I am searching for a way to get the amount of active trips in a GTFS feed for each minute of a day through a postgresql query.
For every trip I have the start and endtimes (in seconds) in a denormalized table. It looks something like this:
The query to give me trips that are active for a given timeframe (e.g. here 43000 to 43600 seconds) looks like this:
SELECT
COUNT(trips.trip_id)
FROM denormalized_trips AS trips
LEFT JOIN gtfs_calendar_dates AS calendar_dates
ON calendar_dates.service_id = trips.service_id
AND calendar_dates.agency_key = trips.agency_key
AND date = '2017-07-03'
AND exception_type = 1
INNER JOIN gtfs_calendar AS calendar
ON trips.service_id = calendar.service_id
AND calendar.agency_key = trips.agency_key
AND calendar.wednesday = 1
WHERE (
trip_start_time BETWEEN 46800 AND 47100
AND '2017-07-03' BETWEEN calendar.start_date AND calendar.end_date
)
AND NOT EXISTS (
SELECT 0
FROM gtfs_calendar_dates AS date_exceptions
WHERE date = '2017-07-03'
AND date_exceptions.agency_key = trips.agency_key
AND date_exceptions.service_id = calendar.service_id
AND exception_type = 2
);
This will result in 12 trips that will start between 13:00pm and 13:05pm.

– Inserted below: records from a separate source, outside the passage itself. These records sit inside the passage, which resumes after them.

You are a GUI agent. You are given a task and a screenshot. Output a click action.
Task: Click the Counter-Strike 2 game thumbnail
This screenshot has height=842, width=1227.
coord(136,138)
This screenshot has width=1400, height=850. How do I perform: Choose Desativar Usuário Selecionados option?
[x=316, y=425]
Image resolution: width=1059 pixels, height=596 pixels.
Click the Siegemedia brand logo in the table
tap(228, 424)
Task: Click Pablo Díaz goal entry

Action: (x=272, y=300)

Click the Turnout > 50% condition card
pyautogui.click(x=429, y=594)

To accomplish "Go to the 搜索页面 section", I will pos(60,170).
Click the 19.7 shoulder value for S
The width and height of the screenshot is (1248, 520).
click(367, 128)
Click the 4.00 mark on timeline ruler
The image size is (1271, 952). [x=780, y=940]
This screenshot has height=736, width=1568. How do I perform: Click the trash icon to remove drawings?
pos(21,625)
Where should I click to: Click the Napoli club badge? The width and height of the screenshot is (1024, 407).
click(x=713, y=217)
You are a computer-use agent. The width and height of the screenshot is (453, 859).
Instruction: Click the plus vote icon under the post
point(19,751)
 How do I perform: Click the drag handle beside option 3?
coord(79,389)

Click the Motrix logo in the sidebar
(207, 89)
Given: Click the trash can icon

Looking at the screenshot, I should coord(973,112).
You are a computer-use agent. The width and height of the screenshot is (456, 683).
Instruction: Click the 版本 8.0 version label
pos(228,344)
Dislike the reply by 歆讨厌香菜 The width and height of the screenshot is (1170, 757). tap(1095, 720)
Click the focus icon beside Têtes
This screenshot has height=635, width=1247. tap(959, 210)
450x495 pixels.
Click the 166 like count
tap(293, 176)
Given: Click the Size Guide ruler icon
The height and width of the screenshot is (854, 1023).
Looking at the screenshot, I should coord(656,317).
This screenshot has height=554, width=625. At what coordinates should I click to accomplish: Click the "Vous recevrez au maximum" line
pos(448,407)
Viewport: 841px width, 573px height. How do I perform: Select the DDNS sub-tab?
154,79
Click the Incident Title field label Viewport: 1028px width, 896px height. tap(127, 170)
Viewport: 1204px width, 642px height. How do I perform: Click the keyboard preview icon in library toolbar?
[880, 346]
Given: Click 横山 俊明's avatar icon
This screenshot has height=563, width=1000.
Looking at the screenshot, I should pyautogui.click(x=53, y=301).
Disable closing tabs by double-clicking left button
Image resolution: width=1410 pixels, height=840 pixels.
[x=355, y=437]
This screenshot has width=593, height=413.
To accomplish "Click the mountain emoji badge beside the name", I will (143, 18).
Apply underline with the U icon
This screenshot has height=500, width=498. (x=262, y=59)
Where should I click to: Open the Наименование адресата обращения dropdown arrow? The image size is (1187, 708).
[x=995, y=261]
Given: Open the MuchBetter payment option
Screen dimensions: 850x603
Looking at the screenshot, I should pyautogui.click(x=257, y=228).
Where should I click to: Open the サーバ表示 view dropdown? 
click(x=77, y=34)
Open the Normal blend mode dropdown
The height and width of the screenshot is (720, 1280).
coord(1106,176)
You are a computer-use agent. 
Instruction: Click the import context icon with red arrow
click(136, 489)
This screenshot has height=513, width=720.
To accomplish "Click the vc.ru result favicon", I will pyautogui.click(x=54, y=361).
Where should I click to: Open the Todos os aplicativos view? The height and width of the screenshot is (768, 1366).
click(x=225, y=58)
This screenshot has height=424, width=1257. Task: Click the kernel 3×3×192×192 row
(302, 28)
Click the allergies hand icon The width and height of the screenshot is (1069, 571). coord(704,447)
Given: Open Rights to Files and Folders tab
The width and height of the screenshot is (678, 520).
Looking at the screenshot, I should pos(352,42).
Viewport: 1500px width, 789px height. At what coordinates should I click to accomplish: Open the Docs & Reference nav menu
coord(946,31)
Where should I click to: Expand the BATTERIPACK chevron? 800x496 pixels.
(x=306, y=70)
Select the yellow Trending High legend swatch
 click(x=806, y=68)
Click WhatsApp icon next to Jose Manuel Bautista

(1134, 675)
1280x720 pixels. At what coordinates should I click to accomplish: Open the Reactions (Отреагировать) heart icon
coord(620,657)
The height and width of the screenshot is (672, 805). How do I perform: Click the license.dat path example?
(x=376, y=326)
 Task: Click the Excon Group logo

Now I want to do that for the whole day. I want to get the amount of trips that get active in an interval of e.g. 1 minute or maybe more like 5 minutes. I tried it with a loop but this seems to just give me 1 result back. Here is what I came up with for now:
CREATE OR REPLACE FUNCTION get_active_trips(n int)
RETURNS INTEGER AS
$BODY$
DECLARE
count INTEGER;
BEGIN
FOR counter IN 43130..50000 BY 60 LOOP
SELECT
COUNT(trips.trip_id)
INTO count
FROM denormalized_trips AS trips
LEFT JOIN gtfs_calendar_dates AS calendar_dates
ON calendar_dates.service_id = trips.service_id
AND calendar_dates.agency_key = trips.agency_key
AND date = '2017-07-03'
AND exception_type = 1
INNER JOIN gtfs_calendar AS calendar
ON trips.service_id = calendar.service_id
AND calendar.agency_key = trips.agency_key
AND calendar.wednesday = 1
WHERE (
trip_start_time BETWEEN counter AND counter + 60
AND '2017-07-03' BETWEEN calendar.start_date AND calendar.end_date
)
AND NOT EXISTS (
SELECT 0
FROM gtfs_calendar_dates AS date_exceptions
WHERE date = '2017-07-03'
AND date_exceptions.agency_key = trips.agency_key
AND date_exceptions.service_id = calendar.service_id
AND exception_type = 2
);
END LOOP;
RETURN count;
END;
$BODY$ LANGUAGE plpgsql STABLE;
The result of calling SELECT get_active_trips(1);
Now I would like to get something like a table or an array of results back instead of just 1 entry. How would I do that?
Any help is highly appreciated.